Tensions have flared in the Strait of Hormuz in recent weeks as Iran resists US sanctions that are crippling its oil exports and lashes out after the seizure on July 4 of one of its ships near Gibraltar. Iran impounded a British tanker, the Stena Impero, in the Strait 15 days later. Hormuz, at the mouth of the Persian Gulf, accounts for about a third of the world’s seaborne oil flows.

Ship tracking data show that the Riah regularly shuttles through the Strait, and its route suggests it loads Iranian oil products in the nearby Gulf of Oman and transfers the fuel to other vessels off the coast of Sharjah in the United Arab Emirates, according to maritime analysis firm Windward. The Riah was in the waterway and sailing into the Gulf when Iran intercepted it, according to Windward.
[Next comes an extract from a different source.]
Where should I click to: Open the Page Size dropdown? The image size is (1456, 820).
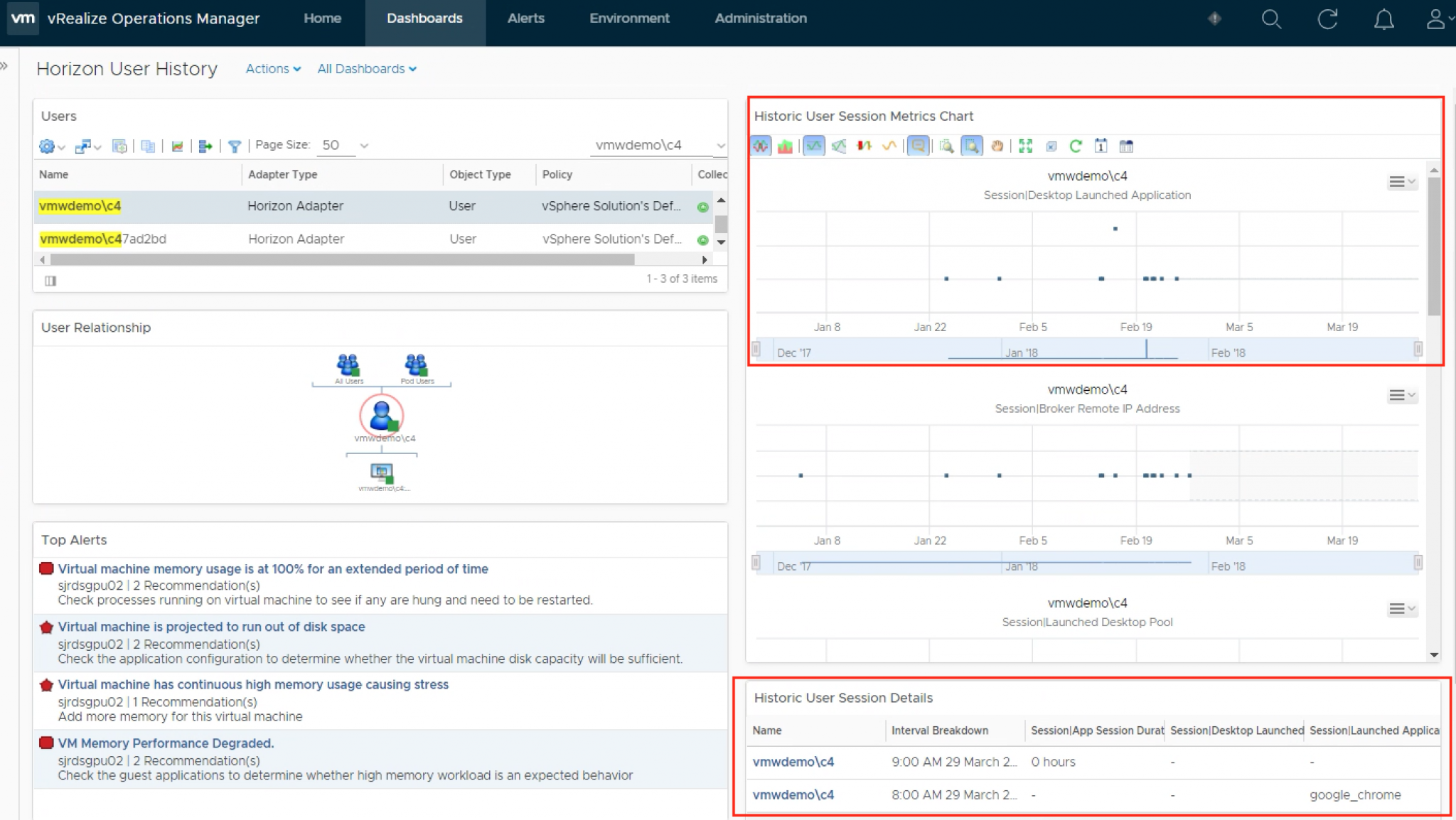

However, KRB Petrochemicals, based in the UAE, hasn’t been asked to use the Riah to transport Iranian oil since it’s charter contract started on June 15, Kumar said in a phone interview.
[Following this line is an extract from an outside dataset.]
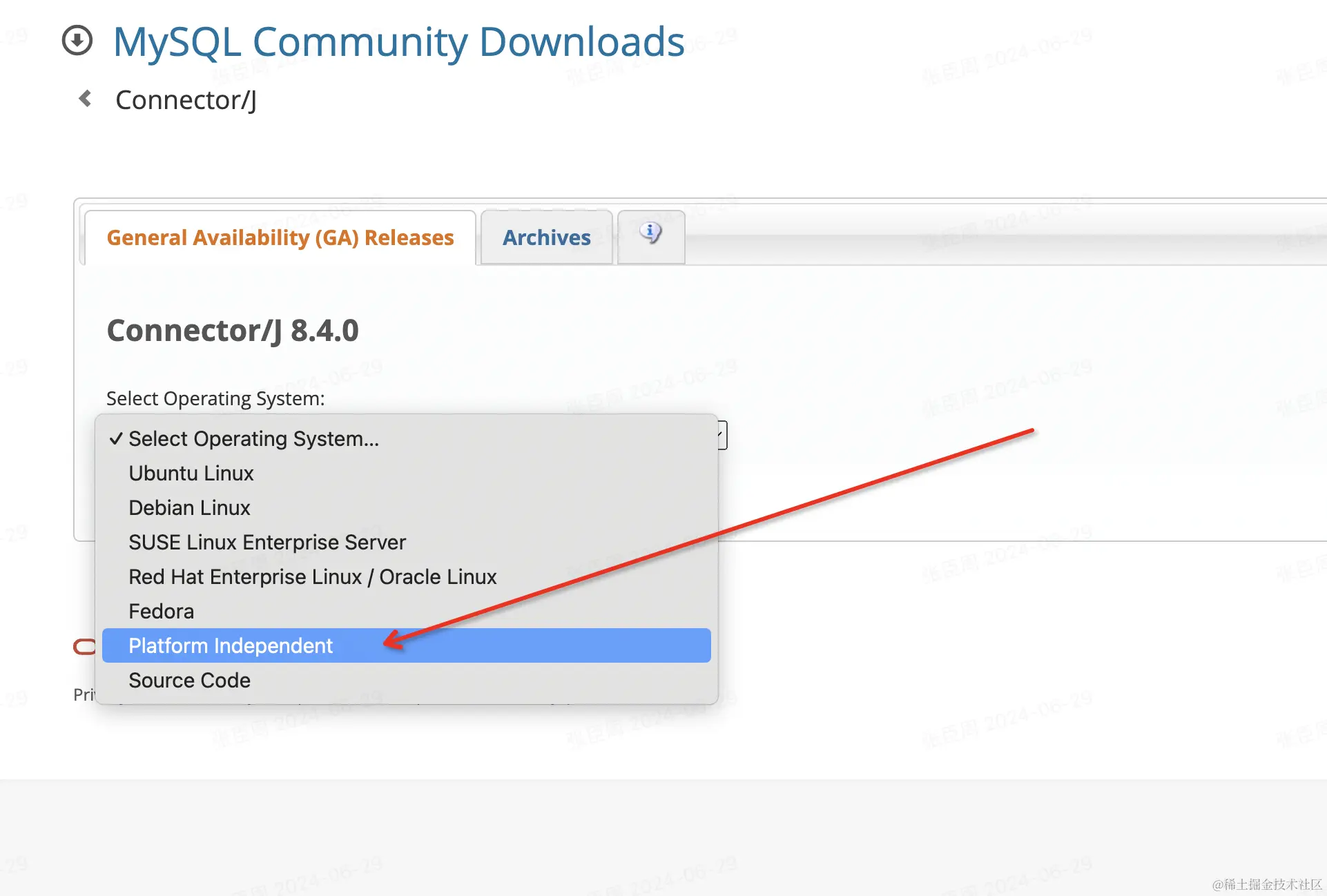Click the Connector/J breadcrumb text
Screen dimensions: 1327x896
click(x=186, y=100)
The Riah was in the Strait on July 14 when four small boats approached it near Iran’s Qeshm Island. Iranian forces boarded the ship, “put a gun to the captain” and ordered the crew to lie on the deck, Kumar said. They disabled the engine and towed the vessel to Iran, he said.

The 12 crew members, most of them Indian, were arrested. Nine mariners have since been released and will fly to New Delhi, while the remaining three, including the captain, remain in custody, Kumar said.

The Riah is owned by Iraq-based Riah Shipping & Trading Inc., he said. KRB Petrochemicals, the charterer, is based in Sharjah’s Hamriyah Free Zone. Officials from the UAE’s Federal Transport Authority will meet with the charterer on Monday, Kumar said.

A UAE government media official said last week that the Riah isn’t owned or operated by a U.A.E. company.